(Collected data entries)

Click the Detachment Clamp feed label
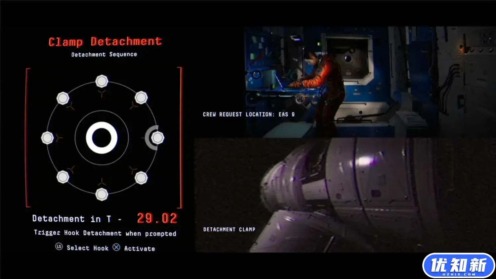Viewport: 496px width, 279px height. click(229, 229)
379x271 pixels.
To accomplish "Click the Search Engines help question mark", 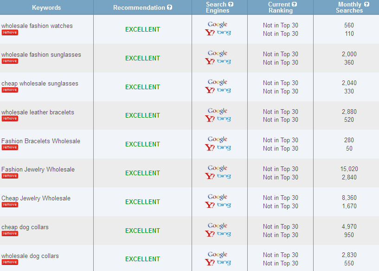I will tap(231, 4).
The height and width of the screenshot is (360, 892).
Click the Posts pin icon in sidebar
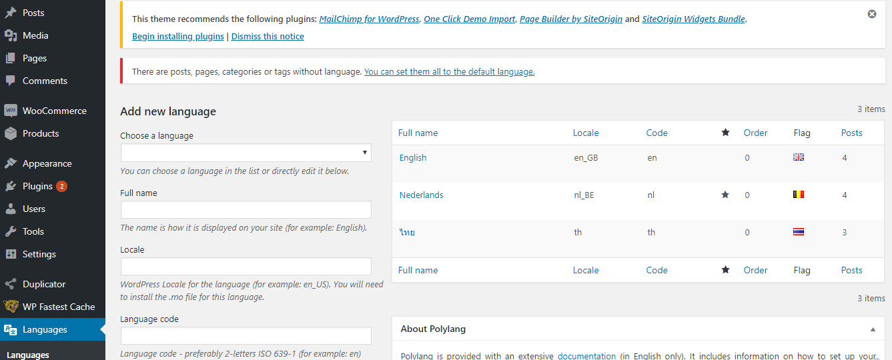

→ WHAT TO DO: The line containing "The height and" and every line after it, through the end of the data, are to be output exactly. Omit the pictures.

→ EXERCISE RESPONSE:
The height and width of the screenshot is (360, 892).
Click the Posts pin icon in sidebar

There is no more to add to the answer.